(What is being asked)
The required output is the line containing "The width and height of the screenshot is (1568, 778)." and every line after it, transcribed exactly through the end of the data below.

Saved entries
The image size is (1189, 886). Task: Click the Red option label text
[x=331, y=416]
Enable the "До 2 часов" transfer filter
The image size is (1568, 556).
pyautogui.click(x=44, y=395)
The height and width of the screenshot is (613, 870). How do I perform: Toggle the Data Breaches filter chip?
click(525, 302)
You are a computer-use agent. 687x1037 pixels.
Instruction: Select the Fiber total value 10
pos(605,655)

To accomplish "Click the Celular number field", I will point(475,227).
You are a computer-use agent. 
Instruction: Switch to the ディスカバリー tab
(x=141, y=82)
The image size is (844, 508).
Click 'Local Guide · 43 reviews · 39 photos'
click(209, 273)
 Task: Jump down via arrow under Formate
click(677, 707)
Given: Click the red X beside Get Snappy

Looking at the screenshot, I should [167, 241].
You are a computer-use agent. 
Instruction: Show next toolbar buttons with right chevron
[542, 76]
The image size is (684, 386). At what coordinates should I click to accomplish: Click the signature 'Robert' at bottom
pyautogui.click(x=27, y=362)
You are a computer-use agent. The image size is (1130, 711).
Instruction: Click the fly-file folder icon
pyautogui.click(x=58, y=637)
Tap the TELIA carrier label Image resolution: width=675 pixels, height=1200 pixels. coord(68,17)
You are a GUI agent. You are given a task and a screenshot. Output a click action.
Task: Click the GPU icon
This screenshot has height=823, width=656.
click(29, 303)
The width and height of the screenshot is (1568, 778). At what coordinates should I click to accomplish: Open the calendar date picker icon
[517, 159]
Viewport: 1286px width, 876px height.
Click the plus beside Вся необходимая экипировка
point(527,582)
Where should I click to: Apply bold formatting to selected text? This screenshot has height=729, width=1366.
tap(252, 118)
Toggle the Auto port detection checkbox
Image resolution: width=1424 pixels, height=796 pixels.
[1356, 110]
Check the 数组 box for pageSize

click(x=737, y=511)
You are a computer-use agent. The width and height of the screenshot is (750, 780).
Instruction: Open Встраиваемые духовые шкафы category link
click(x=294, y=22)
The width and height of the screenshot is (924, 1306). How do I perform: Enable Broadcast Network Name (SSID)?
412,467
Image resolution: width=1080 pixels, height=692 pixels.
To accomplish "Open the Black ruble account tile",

(Exercise solution)
The width and height of the screenshot is (1568, 778). At what coordinates should I click to accomplish: Open the calendar date picker icon
[517, 159]
Viewport: 1286px width, 876px height.
Click the plus beside Вся необходимая экипировка
point(527,582)
Where should I click to: Apply bold formatting to selected text? This screenshot has height=729, width=1366.
tap(252, 118)
Toggle the Auto port detection checkbox
Image resolution: width=1424 pixels, height=796 pixels.
[1356, 110]
Check the 数组 box for pageSize

click(x=737, y=511)
You are a computer-use agent. The width and height of the screenshot is (750, 780).
Instruction: Open Встраиваемые духовые шкафы category link
click(x=294, y=22)
The width and height of the screenshot is (924, 1306). How do I perform: Enable Broadcast Network Name (SSID)?
412,467
Image resolution: width=1080 pixels, height=692 pixels.
To accomplish "Open the Black ruble account tile",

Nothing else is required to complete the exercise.